(Pixel coordinate grounding data)
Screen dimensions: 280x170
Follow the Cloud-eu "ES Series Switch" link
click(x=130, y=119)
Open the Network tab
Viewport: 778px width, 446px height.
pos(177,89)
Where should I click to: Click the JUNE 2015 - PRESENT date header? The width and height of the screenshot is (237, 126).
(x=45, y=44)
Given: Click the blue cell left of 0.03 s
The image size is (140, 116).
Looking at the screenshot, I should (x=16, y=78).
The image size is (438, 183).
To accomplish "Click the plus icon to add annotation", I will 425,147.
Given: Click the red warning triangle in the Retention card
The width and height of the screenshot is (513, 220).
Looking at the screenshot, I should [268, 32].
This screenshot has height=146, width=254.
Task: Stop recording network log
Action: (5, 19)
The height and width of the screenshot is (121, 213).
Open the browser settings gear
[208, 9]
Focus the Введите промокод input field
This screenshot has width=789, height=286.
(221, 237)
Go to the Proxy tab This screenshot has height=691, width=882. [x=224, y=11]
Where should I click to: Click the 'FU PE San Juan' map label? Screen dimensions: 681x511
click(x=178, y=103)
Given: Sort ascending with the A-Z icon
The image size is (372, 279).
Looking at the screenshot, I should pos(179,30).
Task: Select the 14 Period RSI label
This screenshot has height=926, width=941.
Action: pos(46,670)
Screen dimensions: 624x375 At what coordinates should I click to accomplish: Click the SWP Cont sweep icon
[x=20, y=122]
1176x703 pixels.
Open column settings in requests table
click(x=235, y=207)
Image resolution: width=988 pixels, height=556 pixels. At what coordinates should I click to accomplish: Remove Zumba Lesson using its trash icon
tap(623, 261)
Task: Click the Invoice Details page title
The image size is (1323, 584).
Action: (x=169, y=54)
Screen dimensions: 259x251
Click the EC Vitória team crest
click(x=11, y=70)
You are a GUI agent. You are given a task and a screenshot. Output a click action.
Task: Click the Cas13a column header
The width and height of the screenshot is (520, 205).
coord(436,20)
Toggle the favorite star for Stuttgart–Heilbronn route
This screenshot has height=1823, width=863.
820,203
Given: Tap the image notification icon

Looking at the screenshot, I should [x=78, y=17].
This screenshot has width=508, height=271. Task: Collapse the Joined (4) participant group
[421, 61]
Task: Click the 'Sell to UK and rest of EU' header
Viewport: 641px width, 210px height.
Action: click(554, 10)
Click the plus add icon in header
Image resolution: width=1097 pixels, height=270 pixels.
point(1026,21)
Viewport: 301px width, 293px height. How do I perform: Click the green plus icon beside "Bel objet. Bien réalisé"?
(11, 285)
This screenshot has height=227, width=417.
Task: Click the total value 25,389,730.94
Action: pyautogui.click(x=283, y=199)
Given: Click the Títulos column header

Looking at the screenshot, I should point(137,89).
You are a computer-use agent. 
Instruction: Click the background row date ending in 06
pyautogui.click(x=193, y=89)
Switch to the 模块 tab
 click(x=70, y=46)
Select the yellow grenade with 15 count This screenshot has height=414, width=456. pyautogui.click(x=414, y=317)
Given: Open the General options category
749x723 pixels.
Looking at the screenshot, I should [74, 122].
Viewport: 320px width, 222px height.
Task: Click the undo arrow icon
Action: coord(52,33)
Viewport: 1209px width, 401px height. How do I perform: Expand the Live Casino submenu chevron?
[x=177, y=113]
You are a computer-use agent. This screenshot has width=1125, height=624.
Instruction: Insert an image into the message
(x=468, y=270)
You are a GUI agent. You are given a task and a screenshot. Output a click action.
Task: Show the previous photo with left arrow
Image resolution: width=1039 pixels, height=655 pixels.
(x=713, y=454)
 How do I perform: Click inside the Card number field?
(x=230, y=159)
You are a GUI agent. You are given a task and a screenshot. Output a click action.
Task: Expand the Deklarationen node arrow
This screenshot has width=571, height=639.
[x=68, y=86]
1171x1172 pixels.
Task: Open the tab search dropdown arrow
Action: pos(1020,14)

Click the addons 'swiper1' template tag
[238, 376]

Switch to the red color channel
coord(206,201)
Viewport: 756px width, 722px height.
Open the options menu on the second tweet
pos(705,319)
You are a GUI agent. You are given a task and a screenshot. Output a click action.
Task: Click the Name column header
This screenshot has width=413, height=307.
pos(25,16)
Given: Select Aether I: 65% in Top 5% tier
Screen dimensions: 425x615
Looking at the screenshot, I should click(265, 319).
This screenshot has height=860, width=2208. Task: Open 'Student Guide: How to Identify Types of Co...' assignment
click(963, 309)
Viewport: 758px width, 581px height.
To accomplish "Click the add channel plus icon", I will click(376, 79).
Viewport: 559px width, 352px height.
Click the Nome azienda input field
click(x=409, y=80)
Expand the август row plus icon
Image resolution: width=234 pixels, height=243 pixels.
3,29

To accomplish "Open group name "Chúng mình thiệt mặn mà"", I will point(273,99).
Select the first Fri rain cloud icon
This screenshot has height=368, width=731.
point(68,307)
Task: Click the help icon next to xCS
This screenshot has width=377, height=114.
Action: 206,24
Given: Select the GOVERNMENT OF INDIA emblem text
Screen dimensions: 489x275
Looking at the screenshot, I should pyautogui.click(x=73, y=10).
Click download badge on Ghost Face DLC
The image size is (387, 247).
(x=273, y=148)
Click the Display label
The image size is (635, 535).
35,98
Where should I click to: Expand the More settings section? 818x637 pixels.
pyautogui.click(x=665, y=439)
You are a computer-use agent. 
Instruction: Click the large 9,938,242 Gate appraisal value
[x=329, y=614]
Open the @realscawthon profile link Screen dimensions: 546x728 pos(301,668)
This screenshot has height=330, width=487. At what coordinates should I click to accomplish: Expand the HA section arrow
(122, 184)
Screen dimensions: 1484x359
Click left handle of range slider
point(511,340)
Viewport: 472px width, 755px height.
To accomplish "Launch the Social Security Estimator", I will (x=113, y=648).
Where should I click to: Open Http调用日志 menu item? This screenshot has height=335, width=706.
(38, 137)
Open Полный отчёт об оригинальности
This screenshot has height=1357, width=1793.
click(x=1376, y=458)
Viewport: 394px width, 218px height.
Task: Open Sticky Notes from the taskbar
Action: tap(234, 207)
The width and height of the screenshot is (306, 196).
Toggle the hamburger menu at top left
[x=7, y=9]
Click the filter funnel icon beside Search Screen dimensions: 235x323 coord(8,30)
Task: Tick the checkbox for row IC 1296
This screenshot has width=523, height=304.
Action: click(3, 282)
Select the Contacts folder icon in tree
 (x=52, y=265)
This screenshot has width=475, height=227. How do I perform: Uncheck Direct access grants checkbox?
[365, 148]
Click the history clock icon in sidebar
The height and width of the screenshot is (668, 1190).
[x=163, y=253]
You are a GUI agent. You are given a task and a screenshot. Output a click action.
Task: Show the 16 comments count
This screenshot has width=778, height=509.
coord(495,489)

*DIRECTIONS FOR THIS TASK*:
The answer must consist of the lines from the one with "Where should I click to: Open" through the final line of the entries above, exactly as they are, and nothing else.

*ANSWER TO THE EXERCISE*:
Where should I click to: Open Http调用日志 menu item? This screenshot has height=335, width=706.
(38, 137)
Open Полный отчёт об оригинальности
This screenshot has height=1357, width=1793.
click(x=1376, y=458)
Viewport: 394px width, 218px height.
Task: Open Sticky Notes from the taskbar
Action: tap(234, 207)
The width and height of the screenshot is (306, 196).
Toggle the hamburger menu at top left
[x=7, y=9]
Click the filter funnel icon beside Search Screen dimensions: 235x323 coord(8,30)
Task: Tick the checkbox for row IC 1296
This screenshot has width=523, height=304.
Action: click(3, 282)
Select the Contacts folder icon in tree
 (x=52, y=265)
This screenshot has width=475, height=227. How do I perform: Uncheck Direct access grants checkbox?
[365, 148]
Click the history clock icon in sidebar
The height and width of the screenshot is (668, 1190).
[x=163, y=253]
You are a GUI agent. You are given a task and a screenshot. Output a click action.
Task: Show the 16 comments count
This screenshot has width=778, height=509.
coord(495,489)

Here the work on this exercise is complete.